7. «For Miss Caulker»
«For Miss Caulker» es uno de los pocos temas originales del álbum, escrita por Eric Burdon. Esta canción tiene un tono más introspectivo y personal que muchas de las otras pistas del álbum, lo que la hace destacar. La voz de Burdon es más suave, casi susurrada, y la instrumentación minimalista permite que la letra cobre protagonismo. Esta es una de las canciones más experimentales del álbum, mostrando un lado más delicado de la banda que no siempre era evidente en sus versiones de blues.
8. «I Believe to My Soul»
Otra canción de Ray Charles, «I Believe to My Soul» cierra el álbum de una manera intensa. La banda ofrece una interpretación tensa y llena de emoción, con Burdon dando una de sus actuaciones vocales más apasionadas del disco. El tema tiene un tono casi desesperado, con la banda manteniendo un ritmo lento y constante que acentúa la angustia de la letra. Es una manera poderosa de concluir el álbum, mostrando la habilidad de The Animals para conectarse emocionalmente con el material que interpretaban.
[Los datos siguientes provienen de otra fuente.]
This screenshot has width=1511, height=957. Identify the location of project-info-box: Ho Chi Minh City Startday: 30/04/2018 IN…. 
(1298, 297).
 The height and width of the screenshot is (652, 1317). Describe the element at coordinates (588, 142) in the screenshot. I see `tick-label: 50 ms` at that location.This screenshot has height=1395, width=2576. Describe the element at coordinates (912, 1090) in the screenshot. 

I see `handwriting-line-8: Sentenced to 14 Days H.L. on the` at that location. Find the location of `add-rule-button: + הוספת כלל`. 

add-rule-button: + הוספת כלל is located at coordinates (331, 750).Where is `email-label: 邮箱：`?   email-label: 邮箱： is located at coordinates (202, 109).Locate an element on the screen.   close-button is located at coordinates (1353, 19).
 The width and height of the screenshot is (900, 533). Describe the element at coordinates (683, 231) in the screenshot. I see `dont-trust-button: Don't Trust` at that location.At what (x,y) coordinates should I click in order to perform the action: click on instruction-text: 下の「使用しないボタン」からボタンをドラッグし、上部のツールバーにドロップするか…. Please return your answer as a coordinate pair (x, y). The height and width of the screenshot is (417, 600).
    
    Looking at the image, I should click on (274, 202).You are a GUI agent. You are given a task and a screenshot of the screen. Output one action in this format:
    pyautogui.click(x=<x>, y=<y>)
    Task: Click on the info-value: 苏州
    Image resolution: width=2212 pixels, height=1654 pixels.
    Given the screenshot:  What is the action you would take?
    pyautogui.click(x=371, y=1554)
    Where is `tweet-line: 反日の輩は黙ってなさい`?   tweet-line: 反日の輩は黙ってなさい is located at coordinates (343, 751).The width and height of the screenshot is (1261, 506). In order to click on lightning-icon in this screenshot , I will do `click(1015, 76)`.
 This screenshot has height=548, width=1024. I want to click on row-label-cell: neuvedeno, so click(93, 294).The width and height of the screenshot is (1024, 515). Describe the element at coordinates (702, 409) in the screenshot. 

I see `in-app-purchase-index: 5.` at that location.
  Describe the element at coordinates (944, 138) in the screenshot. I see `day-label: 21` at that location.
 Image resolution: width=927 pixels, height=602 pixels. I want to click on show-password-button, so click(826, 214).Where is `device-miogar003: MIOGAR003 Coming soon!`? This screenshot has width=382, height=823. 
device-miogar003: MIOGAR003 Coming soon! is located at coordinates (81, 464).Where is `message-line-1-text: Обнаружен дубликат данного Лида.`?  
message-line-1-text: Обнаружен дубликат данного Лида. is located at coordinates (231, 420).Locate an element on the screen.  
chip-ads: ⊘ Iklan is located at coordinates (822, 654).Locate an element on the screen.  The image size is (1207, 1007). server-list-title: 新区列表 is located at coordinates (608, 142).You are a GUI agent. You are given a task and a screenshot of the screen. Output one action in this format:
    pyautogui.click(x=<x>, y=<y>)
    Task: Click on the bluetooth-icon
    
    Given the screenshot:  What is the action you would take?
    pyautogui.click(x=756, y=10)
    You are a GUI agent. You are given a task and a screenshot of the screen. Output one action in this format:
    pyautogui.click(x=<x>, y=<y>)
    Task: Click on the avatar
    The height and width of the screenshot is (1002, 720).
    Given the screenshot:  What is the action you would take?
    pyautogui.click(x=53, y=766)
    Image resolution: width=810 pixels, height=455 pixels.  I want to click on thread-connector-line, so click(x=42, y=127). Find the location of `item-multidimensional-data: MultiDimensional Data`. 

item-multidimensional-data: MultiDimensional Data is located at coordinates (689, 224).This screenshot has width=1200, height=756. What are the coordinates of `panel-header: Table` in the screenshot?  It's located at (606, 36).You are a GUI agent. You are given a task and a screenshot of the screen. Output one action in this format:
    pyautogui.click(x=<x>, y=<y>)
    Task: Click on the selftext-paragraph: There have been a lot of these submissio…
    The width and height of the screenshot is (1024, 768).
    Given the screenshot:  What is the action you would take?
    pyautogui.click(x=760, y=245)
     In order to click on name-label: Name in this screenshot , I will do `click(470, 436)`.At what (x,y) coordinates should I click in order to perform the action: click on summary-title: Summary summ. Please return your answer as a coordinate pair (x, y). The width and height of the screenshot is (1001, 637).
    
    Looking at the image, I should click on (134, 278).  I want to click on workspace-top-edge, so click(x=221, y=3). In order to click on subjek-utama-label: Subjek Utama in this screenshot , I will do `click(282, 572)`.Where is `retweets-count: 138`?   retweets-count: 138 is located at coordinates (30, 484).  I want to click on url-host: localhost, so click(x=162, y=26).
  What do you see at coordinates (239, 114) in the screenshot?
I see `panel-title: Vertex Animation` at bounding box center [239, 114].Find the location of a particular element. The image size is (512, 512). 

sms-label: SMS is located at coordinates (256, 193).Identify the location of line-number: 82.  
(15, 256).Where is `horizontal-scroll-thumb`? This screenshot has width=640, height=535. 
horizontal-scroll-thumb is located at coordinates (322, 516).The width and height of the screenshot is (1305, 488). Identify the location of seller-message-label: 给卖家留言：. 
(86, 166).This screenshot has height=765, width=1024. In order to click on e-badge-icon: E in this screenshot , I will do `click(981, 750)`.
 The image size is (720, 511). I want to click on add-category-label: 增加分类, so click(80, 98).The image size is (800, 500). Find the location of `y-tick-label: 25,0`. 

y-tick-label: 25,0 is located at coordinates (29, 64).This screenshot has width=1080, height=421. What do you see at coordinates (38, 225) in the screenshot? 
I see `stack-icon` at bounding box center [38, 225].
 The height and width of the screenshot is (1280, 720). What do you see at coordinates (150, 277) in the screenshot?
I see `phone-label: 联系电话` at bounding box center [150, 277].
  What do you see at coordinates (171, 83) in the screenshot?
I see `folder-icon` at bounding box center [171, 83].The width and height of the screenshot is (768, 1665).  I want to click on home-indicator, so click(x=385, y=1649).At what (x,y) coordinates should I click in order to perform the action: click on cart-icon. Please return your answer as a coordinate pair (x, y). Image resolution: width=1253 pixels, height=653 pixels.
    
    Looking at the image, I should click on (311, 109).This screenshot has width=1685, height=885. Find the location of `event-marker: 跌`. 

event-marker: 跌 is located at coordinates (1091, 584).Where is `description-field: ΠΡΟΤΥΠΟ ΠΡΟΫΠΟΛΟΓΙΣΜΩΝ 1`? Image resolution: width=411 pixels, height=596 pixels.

En el contexto de la invasión británica de los años 60, The Animals no alcanzaron el mismo nivel de fama global que los Beatles o los Rolling Stones, pero lograron establecerse como una banda influyente y respetada, sobre todo en los círculos del blues y el R&B. Animal Tracks fue bien recibido por los fanáticos del blues británico y ayudó a consolidar a The Animals como una banda que respetaba profundamente el material que interpretaba, mientras que añadían su propio sello característico.
Con el tiempo, Animal Tracks ha sido visto como un testamento del poder de The Animals como intérpretes del blues. A través de las décadas, el álbum ha seguido siendo apreciado por su autenticidad y su energía cruda, y por el liderazgo carismático de Eric Burdon, cuya voz sigue siendo una de las más distintivas del rock británico. El álbum encapsula un momento en el que el blues tradicional y el rock emergente se unieron de manera perfecta, y The Animals fueron uno de los principales vehículos para esa fusión.
Animal Tracks es un álbum esencial no solo para los fanáticos de The Animals, sino para cualquiera que busque entender cómo el blues y el R&B evolucionaron durante la invasión británica. La banda toma canciones clásicas y las reinterpreta con una energía y una crudeza que las hacen sonar frescas y relevantes, incluso hoy en día. Eric Burdon, con su voz rasposa y llena de emoción, lleva cada pista a un nivel más profundo, mientras que la banda lo respalda con una precisión y pasión que pocos grupos de la época podían igualar.
Aunque Animal Tracks no es un álbum completamente innovador en términos de composición, sí es un disco que captura la esencia del blues británico de los 60 y la energía de una banda que estaba en su apogeo. Este álbum sigue siendo una pieza clave para comprender el legado de The Animals y su influencia en la evolución del rock y el blues en las décadas posteriores.